■ Consigne:
Sélectionnez et recopiez chaque ligne des enregistrements qui contient la chaîne "pixels".

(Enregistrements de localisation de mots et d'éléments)
+ + + + +

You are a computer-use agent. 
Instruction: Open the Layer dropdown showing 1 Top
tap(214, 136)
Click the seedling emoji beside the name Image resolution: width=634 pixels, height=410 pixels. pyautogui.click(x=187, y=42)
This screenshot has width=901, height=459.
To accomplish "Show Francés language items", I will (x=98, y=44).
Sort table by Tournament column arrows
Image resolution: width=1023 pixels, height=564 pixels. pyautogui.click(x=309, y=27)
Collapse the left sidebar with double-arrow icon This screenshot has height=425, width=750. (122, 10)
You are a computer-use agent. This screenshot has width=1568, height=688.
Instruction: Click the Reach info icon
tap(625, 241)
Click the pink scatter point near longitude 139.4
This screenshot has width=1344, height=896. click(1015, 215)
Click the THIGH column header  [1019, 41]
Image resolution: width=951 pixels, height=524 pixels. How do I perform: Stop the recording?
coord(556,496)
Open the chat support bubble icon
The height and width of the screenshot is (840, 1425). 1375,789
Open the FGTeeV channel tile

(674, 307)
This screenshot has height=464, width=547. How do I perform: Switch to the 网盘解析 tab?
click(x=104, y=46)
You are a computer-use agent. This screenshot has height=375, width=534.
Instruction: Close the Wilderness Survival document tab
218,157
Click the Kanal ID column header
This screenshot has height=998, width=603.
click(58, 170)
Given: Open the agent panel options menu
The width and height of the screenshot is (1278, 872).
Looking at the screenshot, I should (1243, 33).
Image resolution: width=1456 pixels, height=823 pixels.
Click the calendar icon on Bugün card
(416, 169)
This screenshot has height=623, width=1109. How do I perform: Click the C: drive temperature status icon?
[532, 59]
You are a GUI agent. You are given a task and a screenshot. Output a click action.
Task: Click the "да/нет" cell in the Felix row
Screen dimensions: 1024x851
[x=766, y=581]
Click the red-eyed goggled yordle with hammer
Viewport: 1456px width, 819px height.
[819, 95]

+ + + + +

■ Réponse complète:
Click the seedling emoji beside the name Image resolution: width=634 pixels, height=410 pixels. pyautogui.click(x=187, y=42)
Image resolution: width=1023 pixels, height=564 pixels. pyautogui.click(x=309, y=27)
Image resolution: width=951 pixels, height=524 pixels. How do I perform: Stop the recording?
Image resolution: width=1456 pixels, height=823 pixels.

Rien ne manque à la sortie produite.